Zu den schönsten Ruisrock-Erfahrungen gehört jedesmal das Nach-Hause Radeln in völlig erschöpftem Zustand nachts um zwei halb drei, umgeben von ebenso erschöpften, aber friedlichen Festivalbesuchern, die ihres Weges stolpern. Manch Strauchelnder wird die Nacht im Wald verbringen, falls ihn nicht gutmütige Freunde zu den Bussen mitschleppen. Im Osten geht schon langsam wieder die Sonne über den Schären auf. Schön wars!

15. Juli 2007

Die Lieblingsurlaubsplatte: Sister Flo entdecken das Glück

Wer länger in die Sommerferien verreist, der kennt das Phänomen: Zwar hat man für lange Autofahrten vorsorglich einen Riesenstapel CDs für alle Gemütslagen eingepackt. Aber es gibt immer diese eine Platte, die sich als Favorit entpuppt, unentbehrlich wird, praktisch ununterbrochen läuft und in der Erinnerung noch Jahre später untrennbar mit dem Sommer dieses Jahres verbunden sein wird. Den Soundtrack für die Skandinavienfahrt 2007 steuern Sister Flo aus Finnland mit ihrem neuen Album »THE HEALER« bei.  Wie das Quintett aus der Kleinstadt Riihimäki es schafft, aus seiner verschrobenen Liebe zu vielerlei Herzenskrankheiten, aufschimmernden Todesphantasien und allerlei Nekrophilie ein herzzereißend zärtliches und zutiefst heiteres Album zu schaffen, ist ein kleines Wunder. Dieses selbstbewusst eigenwillige, angenehm widerborstige, zutiefst zeitgeistabgewandte und souverän uncoole Album setzt ein Ausrufezeichen in einer Welt selbstverliebter Popegomanie.

Allein wie die Band im Titelsong »The Healer« unversehens das Glück entdeckt; plötzlich Flügel bekommt und abhebt ist so überzeugend, dass das Stück derzeit das allerschönste Lied auf der ganzen Welt ist. Oder »Hyvinkää«, wo es schon wieder ums Verlassen, Abschiednehmen und ums Sterben geht – von Sänger Samae Koskinen  auf seine unnachahmlich nuschelige und zurückgenommene Weise interpretiert, entwickelt eine Wärme, die Lächeln macht. Als es mir dann bei einer Fahrt an der westfinnischen Küste endlich dämmert, dass es sich bei Hyvinkää um eine Kleinstadt gleichen Namens handelt, ist es sowieso um mich geschehen. »Hyvinkää, 126 km« steht auf dem Straßenschild. Zu dem Song gibt es ein sehr eigentümliches Video um einen verzweifelnden Weihnachtsmann. Einige Songs des neuen Albums sind auf der myspace-Seite von Sister Flo zu finden.

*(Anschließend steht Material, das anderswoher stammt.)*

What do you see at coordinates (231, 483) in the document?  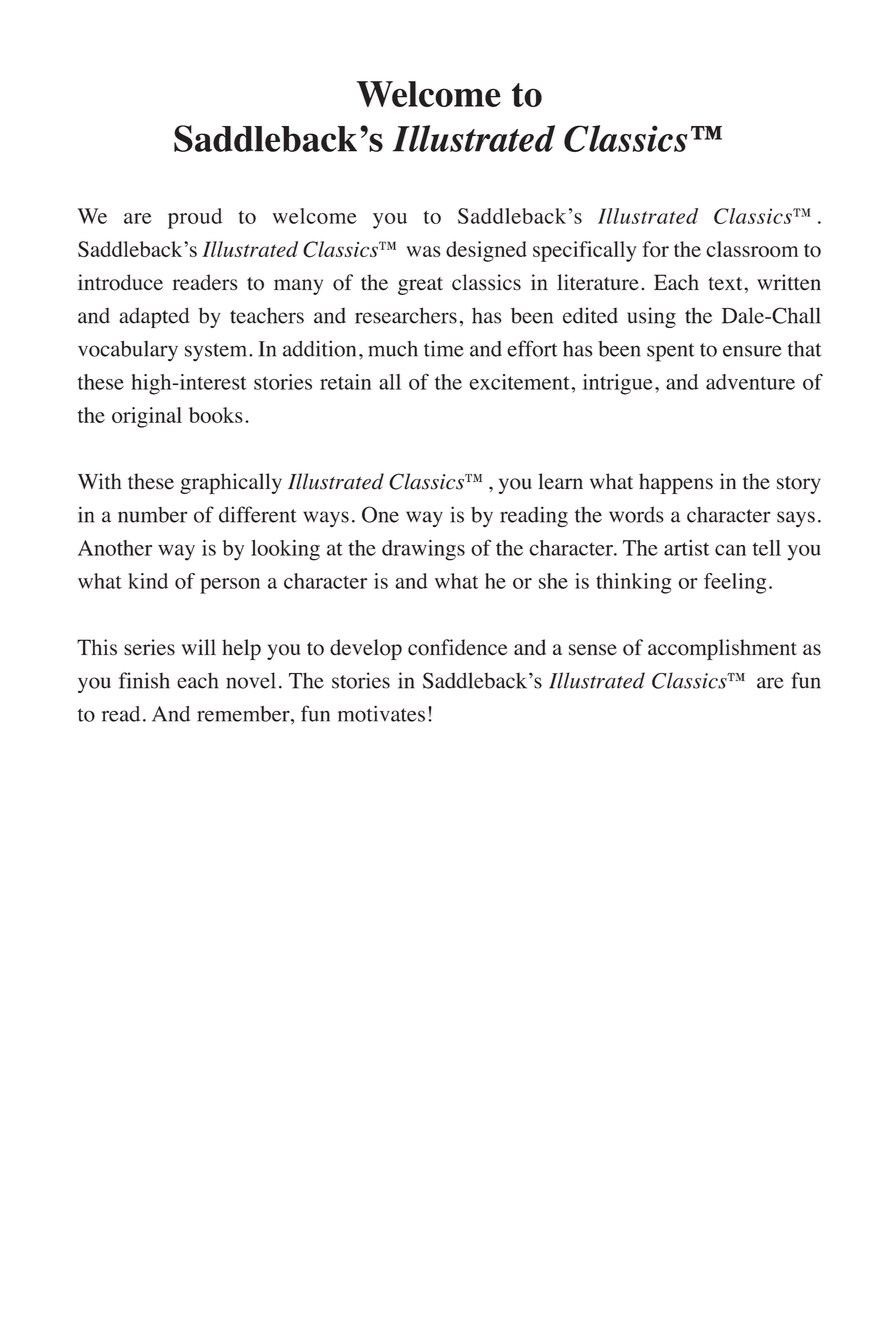 I see `graphically` at bounding box center [231, 483].
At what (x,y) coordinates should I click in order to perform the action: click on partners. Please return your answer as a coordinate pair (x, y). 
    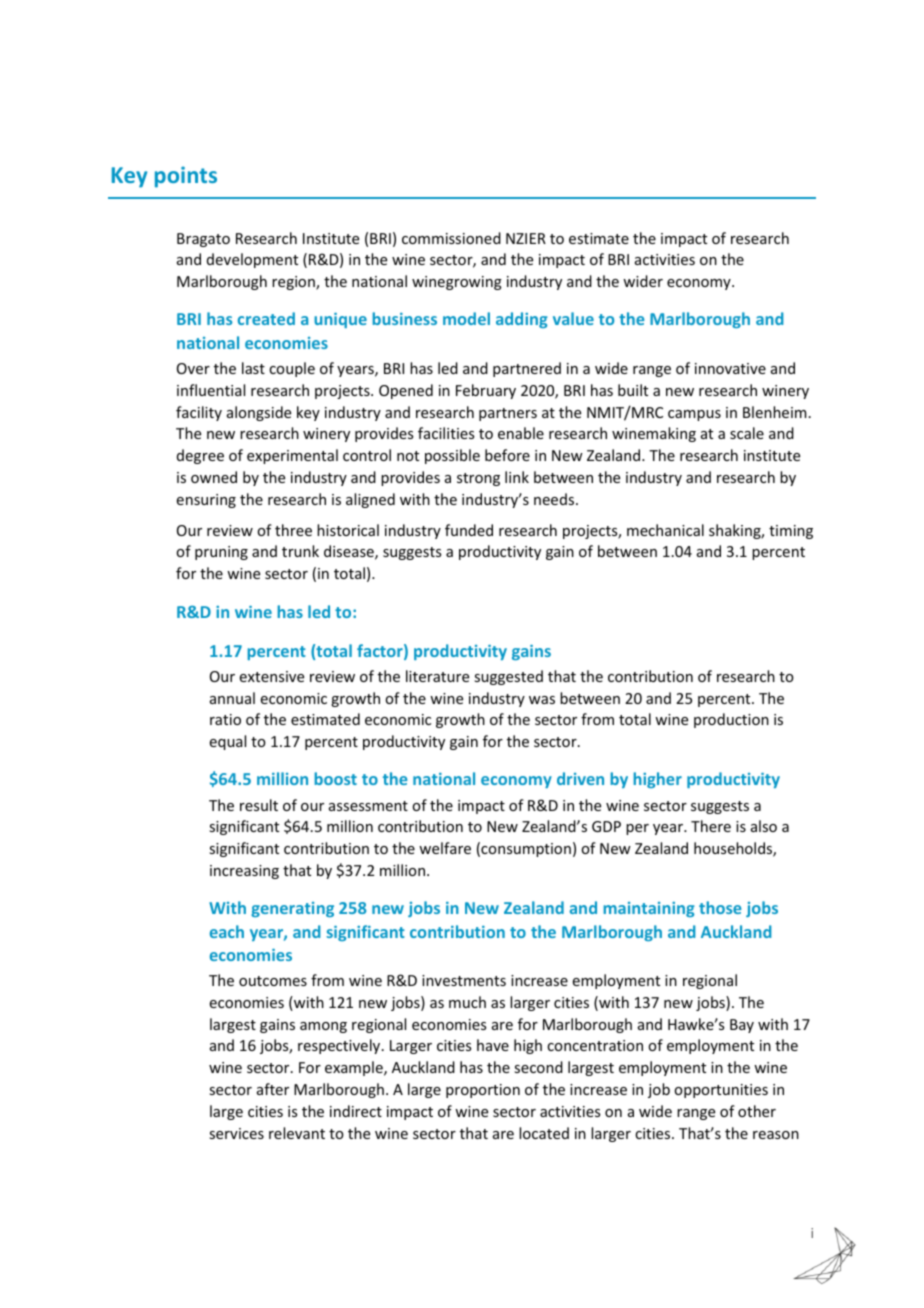
    Looking at the image, I should click on (508, 414).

Ebenfalls immer in Griffweite sind Cats On Fire und »THE PROVINCE COMPLAINS«. Überraschenderweise sitzt Sänger Mattias Björkas (Foto) des Mittags in der Cafeteria der schwedischen Uni in Turku und trinkt Kaffee.  Allerdings sieht er so blasiert aus wie der Urenkel von Oscar Wilde, dass ich es mir verkneife, auf ihn zuzugegen, ihm zu danken und zu sagen, dass das Album ein ständiger Begleiter ist. Und auf dem  Lieblingsstapel ist auch »GIVE ME BEAUTY – OR GIVE ME DEATH« von EF zu finden, bestens geeignet für skandinavische Regennachmittage. Wunderbarerweise spielt die Band ausgerechnet an einem der drei Tage, die ich in Göteborg verbringe. Vor Heimatpublikum agieren die Fünf noch intensiver, zarter, konzentrierter und leidenschaftlicher als letztens beim Karlsruher Konzert. Das Herz schlägt schneller.

Mehr zum Ruisrock Festival 2007 bald. Deutsche subtropische Hitze ist überaus gewöhnungsbedürftig.